The voyage of the Yantar is seen as further sign of Russian interference in Europe, following aircraft and drones crossing into Nato airspace and a sabotage attack on a Polish rail line used to supply Ukraine.
At a Downing Street press conference, Mr Healey said: “My message to Russia and to Putin is this: We see you. We know what you’re doing. If the Yantar travels south this week, we are ready.”
He warned the UK was facing a “new era of threat” to its security.
In January, it emerged that the Yantar was caught lurking over undersea cables and was warned off by a Royal Navy nuclear-powered attack submarine which surfaced nearby, having secretly followed the vessel.
The UK and Nato allies are increasingly concerned about the risk Moscow poses to offshore cables, pipelines and other infrastructure critical to internet connectivity.
Attacks on undersea cables could cause “catastrophic disruption” to the financial and communications systems Britons rely on, the National Security Strategy Committee warned in a September report.
The Yantar has been within the UK’s exclusive economic zone, which extends up to 200 nautical miles – about 230 miles – offshore, but has been on the edge of Britain’s territorial waters, within 12 nautical miles (13.8 miles) from the coast.
The incident with the laser is understood to have happened within the last fortnight.
Mr Healey said: “Clearly, anything that impedes, disrupts or puts at risk pilots in charge of British military planes is deeply dangerous.
“This is the first time we’ve had this action from Yantar directed against the British RAF.
“We take it extremely seriously.
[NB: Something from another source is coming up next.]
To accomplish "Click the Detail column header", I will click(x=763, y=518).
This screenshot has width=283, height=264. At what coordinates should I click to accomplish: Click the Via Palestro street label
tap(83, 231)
I’ve changed the navy’s rules of engagement so that we can follow more closely, monitor more closely, the activities of the Yantar when it’s in our wider waters.
“We have military options ready should the Yantar change course. I’m not going to reveal those, because that only makes President Putin wiser.”
A repeat of the submarine response could be one military option on the table, or warships could follow the example of the Dutch navy, which escorted the Yantar out of the Netherlands’ part of the North Sea earlier this month.
In Berlin, Ms Cooper suggested Russia’s actions were motivated by frustration at the lack of progress in Ukraine.
She said: “Russia has failed in its military objectives over the course of this year, so as a result, what we have seen them try to do is to seek continually to escalate.
“We can see the approach they are taking, we have no illusions about what they are doing. We see what Putin is doing and we understand and we will continue to be vigilant and determined in our response.
“Just as we have been about incursions into Nato airspace, just as we are being now in terms of identifying the Russian spy ship in UK waters and just as we have continued to be in response to sabotage threats that we have seen across many different European countries as well.
“It will not deter us from supporting Ukraine, quite the opposite, because we know Ukraine’s security is our security.”
In a message posted on its Telegram channel, Russia’s embassy in London said: “The endless accusations and suspicions of the British leadership cause only a smile. Our country’s actions do not affect the interests of the United Kingdom and are not aimed at undermining its security. We are not interested in British underwater communications.
“However, London, with its Russophobic course and whipping up militaristic hysteria, contributes to the further degradation of European security, creating the prerequisites for new dangerous situations.
“We call on the British side to refrain from destructive steps that exacerbate the crisis on the European continent.”